Behavioral health stigma
While behavioral health conditions like depression and anxiety become more commonplace, some people still see them as fringe disorders and don’t recognize their effect on overall health. The Association for Psychological Science said just about half of individuals with a mental illness don’t undergo treatment, and this may be by choice. Another major problem is structural stigma in health organizations. Many medical groups don’t prioritize behavioral health. These institutions focus more on traditional medical issues instead of the growing need for behavioral care.
Integrating behavioral and primary care
The key to addressing behavioral health concerns is to create direct associations with primary care. Health Affairs blog recommended presenting behavioral treatments as a critical component of overall health to help both patients and care providers acknowledge the necessity of behavioral care.

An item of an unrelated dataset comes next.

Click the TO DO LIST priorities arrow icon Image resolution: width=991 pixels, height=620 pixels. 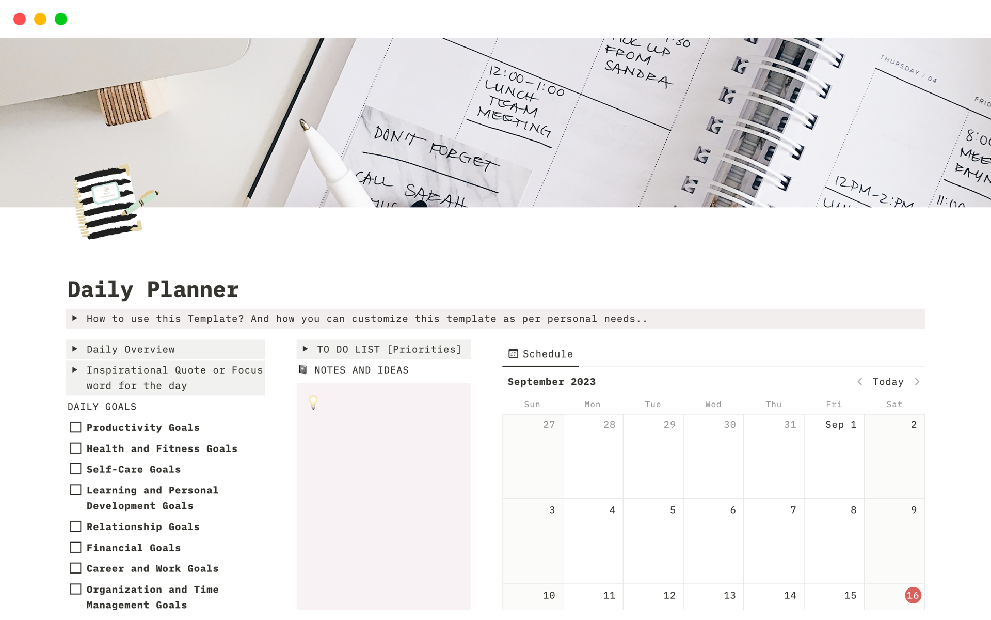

Many government organizations look to extend resources to health organizations so they have tools necessary to deal with growing behavioral health issues. Federal regulators, health professionals, and community organizations need to make behavioral screenings and datasets part of complete patient profiles. If new resources allow organizations to restructure, they should begin recognizing the importance of behavioral health, training employees and volunteers, and implementing technology that provides complete visibility of patient needs. In the end, removing the disconnect between behavioral health and primary care professionals improves individual health outcomes and reduces healthcare costs. Lancet Psychiatry also reported investments in behavioral health resulted in life extension in the general population. It’s a win-win for everybody.